Spring Boot Jwt Authentication

By | | Updated : 2022-04-23 | Viewed : 110 times

Spring Boot Jwt Authentication

In this tutorial, we are going to learn Spring JWT Authentication with a simple example. The Spring application that we implement will use the JWT tokens. Using decoding of JWT Token, Spring application provides authentication and authorization.

Spring Security Terminology

Now, we will focus on the basic terminology of the spring security. Why does spring application require the security? To answer the question, to provide authentication and authorization, application should contain the security. Using the authentication and authorization with spring security, we can avoid the attacks/hacks on the application .

AuthenticationAuthentication is basically a process of user validation. In this process, the Spring security validates whether a user is valid by checking the credentials, such as username and password. In simple terms, authentication is nothing but the user’s validation through a process.

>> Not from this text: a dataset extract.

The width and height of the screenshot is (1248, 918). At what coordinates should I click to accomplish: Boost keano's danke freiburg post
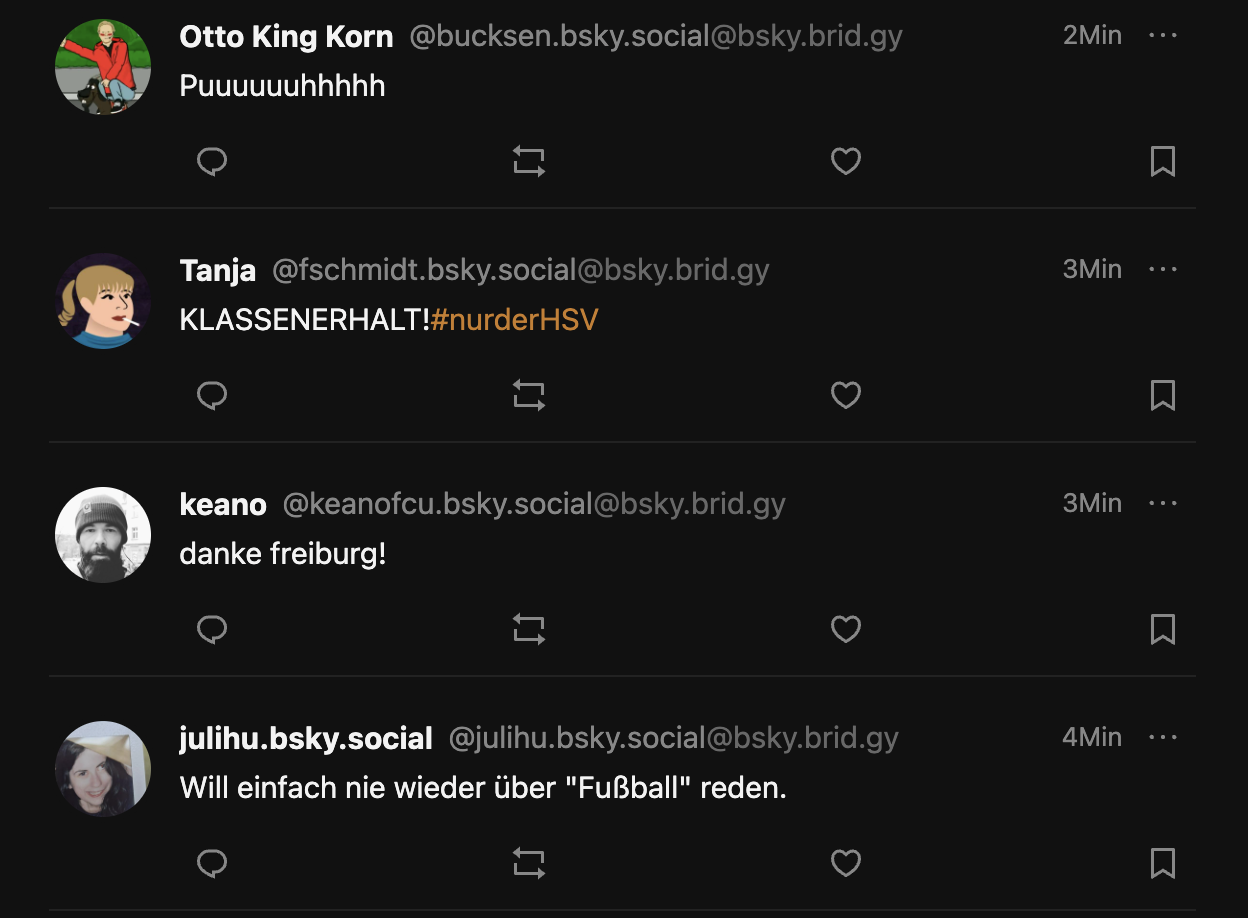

AuthorizationAuthorization is also a process and typically deals with user privileges on different resources, which means a process to check if a particular user has a privilege on a particular resource. For example, the admin may have a privilege used for special actions such as user manipulation, whereas the user does not have the same type of privileges.

Roles and Privileges 

Principle: specifies the current authenticated user

Role: specifies to the set of privileges of authenticated User

Granted Authority: specifies privileges of the authenticated User.

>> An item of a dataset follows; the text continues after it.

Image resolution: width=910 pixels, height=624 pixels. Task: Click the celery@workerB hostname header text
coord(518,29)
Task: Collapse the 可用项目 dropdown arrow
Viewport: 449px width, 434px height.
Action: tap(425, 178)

Now we will discuss the Spring Security authentication components and what they defined for.

Spring Security Authentication Components

WebSecurityConfigurerAdapter: It allows to configure HttpSecurity through the configure() method. HttpSecurity configurations contain the URLs, which are restricted to access. The users those who have authorization can access these URLs.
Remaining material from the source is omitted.